Rewrite the entries below, replacing "How do I perform" with "How would I carry out" everywhere and leaving all else unchanged. Leave the pictures out of your answer.

**Screen grounding examples:**
──────────────────────────────
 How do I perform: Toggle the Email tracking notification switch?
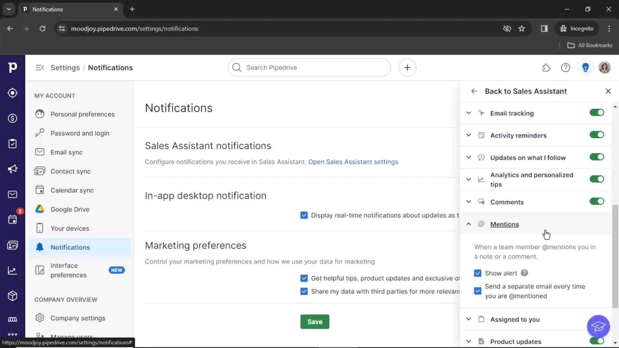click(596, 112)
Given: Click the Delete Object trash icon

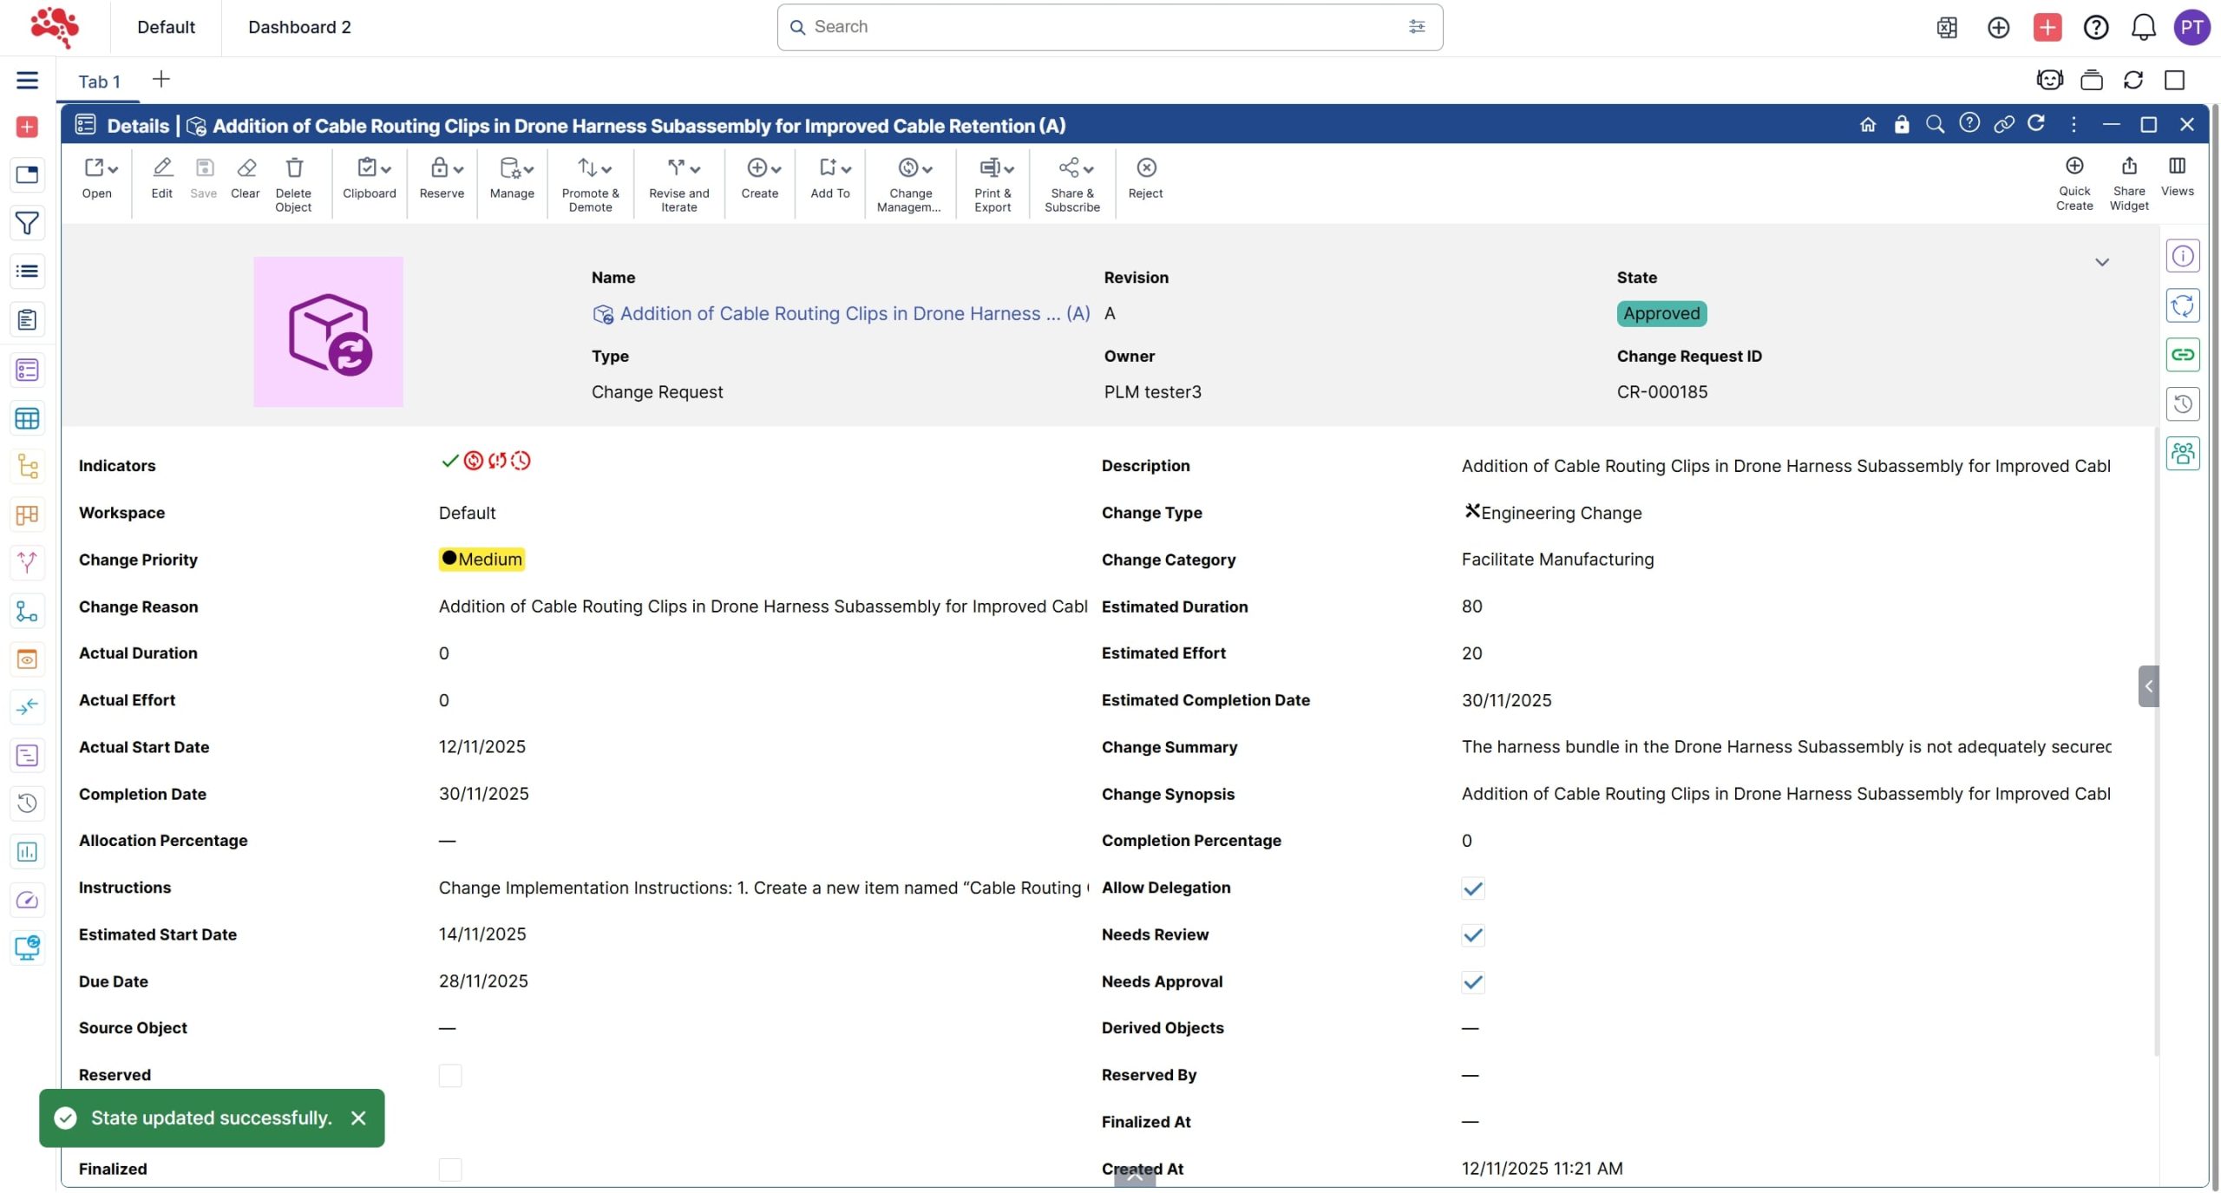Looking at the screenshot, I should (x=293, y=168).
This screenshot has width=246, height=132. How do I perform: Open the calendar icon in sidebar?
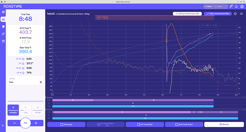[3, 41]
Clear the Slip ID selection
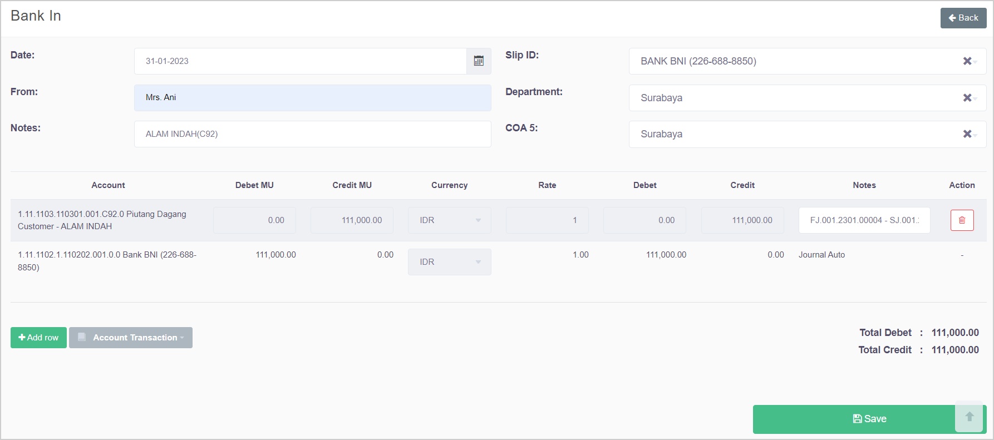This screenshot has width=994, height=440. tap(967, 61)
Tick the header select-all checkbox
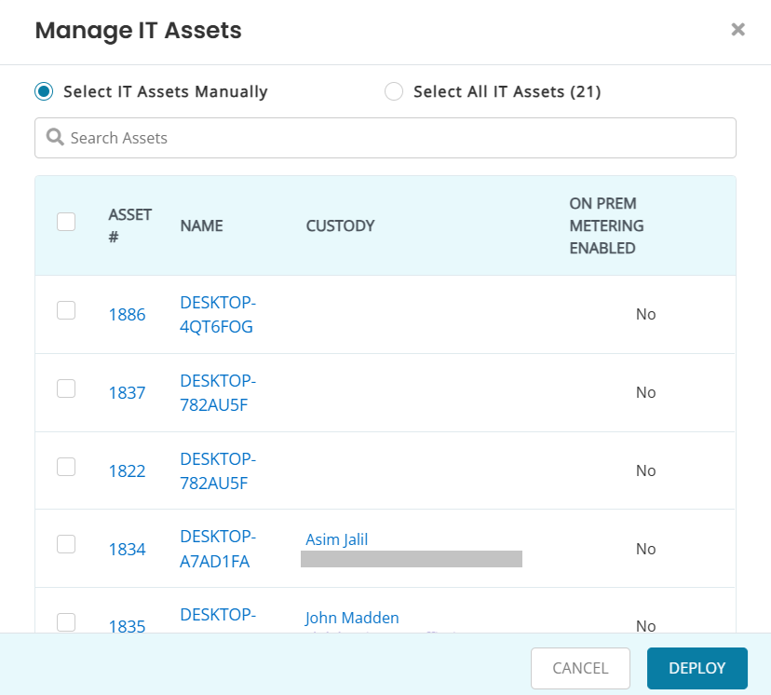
──────────────────────────────
**Finished answer:**
 How would I carry out: Toggle the Email tracking notification switch?
click(596, 112)
Given: Click the Delete Object trash icon

Looking at the screenshot, I should (x=293, y=168).
This screenshot has width=246, height=132. How would I carry out: Open the calendar icon in sidebar?
[3, 41]
Clear the Slip ID selection
This screenshot has width=994, height=440. tap(967, 61)
Tick the header select-all checkbox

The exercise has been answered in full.